*Exercise requirements*.
A. In the grief post, which things does the writer say are under strain, as the reason given for clenching teeth at night?
B. Echo everything in the grief post from "But otherwise, I" down to "out my grief.", word for word.

I thought I was doing pretty well last week because I didn't really cry much while we were there. I had one big breakdown in the city park downtown when we went to their farmer's market on Tuesday evening and there were kids and pregnant women everywhere - it was just too much for me. I seem to get really upset around kids and pregnant women I don't know, but I'm fine around my friend's kids and pregnant friends, which is such a blessing. I would hate it if I got upset every time I was around my friends' kids or my pregnant friends. But anytime I'm around kids for a long time in public, I get upset. It happened on the plane rides too.
But otherwise, I was feeling pretty good in Sonoma, except for the constant headaches I have had for the past 2 weeks (I think I am clenching my teeth at night because of the strain on my body, mind, and emotions - hopefully that will stop after a little more time of grieving). Since we've been home though, I've been crying more. It's still only 2-3 times a day and it doesn't last very long, but it's definitely more often than in Sonoma. But I think that's good. I don't necessarily think I was repressing my feelings in Sonoma, but I was allowing myself to be distracted, and because I wasn't thinking about it, I wasn't allowing myself to get upset. I think it's good for me to face every day life and the things that are going to make me upset, so that I can cry and let out my grief.
Sometimes it feels so unreal that all this happened, and I can't even believe that I used to be pregnant for 6 months and went through labor and birth. And sometimes I feel like I have this hole in my heart that is so empty, I don't know if it will ever fill back in. It's just so bizarre the range of emotions I go through throughout the day. Sometimes I just don't know how I'm supposed to feel or act.

[Dataset entries]

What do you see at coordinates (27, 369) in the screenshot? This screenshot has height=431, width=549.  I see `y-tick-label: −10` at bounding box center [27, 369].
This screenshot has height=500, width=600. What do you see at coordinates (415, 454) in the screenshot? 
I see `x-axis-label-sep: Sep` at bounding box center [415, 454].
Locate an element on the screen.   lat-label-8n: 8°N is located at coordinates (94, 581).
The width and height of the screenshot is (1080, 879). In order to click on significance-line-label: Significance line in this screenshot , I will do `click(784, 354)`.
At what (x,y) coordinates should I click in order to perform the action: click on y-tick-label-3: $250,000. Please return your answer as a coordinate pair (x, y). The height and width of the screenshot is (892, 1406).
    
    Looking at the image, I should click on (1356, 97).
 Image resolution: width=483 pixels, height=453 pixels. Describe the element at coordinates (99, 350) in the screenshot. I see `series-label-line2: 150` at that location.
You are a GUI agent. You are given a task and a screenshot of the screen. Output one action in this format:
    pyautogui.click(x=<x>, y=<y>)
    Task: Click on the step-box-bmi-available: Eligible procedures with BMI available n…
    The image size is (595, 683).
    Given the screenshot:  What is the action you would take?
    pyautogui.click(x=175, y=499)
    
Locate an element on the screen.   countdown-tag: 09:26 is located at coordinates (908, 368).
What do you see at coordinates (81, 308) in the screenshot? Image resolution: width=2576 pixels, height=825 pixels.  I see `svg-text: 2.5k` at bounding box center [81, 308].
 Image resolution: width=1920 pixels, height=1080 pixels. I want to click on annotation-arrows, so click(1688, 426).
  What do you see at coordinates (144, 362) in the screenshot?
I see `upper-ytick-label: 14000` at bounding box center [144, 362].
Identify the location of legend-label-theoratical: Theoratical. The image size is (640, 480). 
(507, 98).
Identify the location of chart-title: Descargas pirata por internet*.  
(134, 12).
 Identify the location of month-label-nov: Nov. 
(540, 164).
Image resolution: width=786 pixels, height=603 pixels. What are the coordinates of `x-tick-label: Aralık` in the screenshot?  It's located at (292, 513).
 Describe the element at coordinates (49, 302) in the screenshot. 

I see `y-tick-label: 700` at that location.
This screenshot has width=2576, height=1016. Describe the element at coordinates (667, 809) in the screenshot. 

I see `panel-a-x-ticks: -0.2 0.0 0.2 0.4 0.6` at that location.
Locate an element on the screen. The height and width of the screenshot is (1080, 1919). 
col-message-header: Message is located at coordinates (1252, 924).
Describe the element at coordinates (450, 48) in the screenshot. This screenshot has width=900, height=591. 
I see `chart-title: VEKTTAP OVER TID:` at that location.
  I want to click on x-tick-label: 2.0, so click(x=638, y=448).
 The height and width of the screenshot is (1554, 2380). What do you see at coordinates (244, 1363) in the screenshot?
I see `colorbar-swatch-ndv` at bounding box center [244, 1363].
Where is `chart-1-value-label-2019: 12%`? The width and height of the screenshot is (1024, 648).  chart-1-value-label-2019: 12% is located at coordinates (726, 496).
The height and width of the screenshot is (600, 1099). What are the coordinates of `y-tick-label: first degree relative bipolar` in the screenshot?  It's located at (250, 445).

*List of answers*.
A.
- body
- mind
- emotions

B.
But otherwise, I was feeling pretty good in Sonoma, except for the constant headaches I have had for the past 2 weeks (I think I am clenching my teeth at night because of the strain on my body, mind, and emotions - hopefully that will stop after a little more time of grieving). Since we've been home though, I've been crying more. It's still only 2-3 times a day and it doesn't last very long, but it's definitely more often than in Sonoma. But I think that's good. I don't necessarily think I was repressing my feelings in Sonoma, but I was allowing myself to be distracted, and because I wasn't thinking about it, I wasn't allowing myself to get upset. I think it's good for me to face every day life and the things that are going to make me upset, so that I can cry and let out my grief.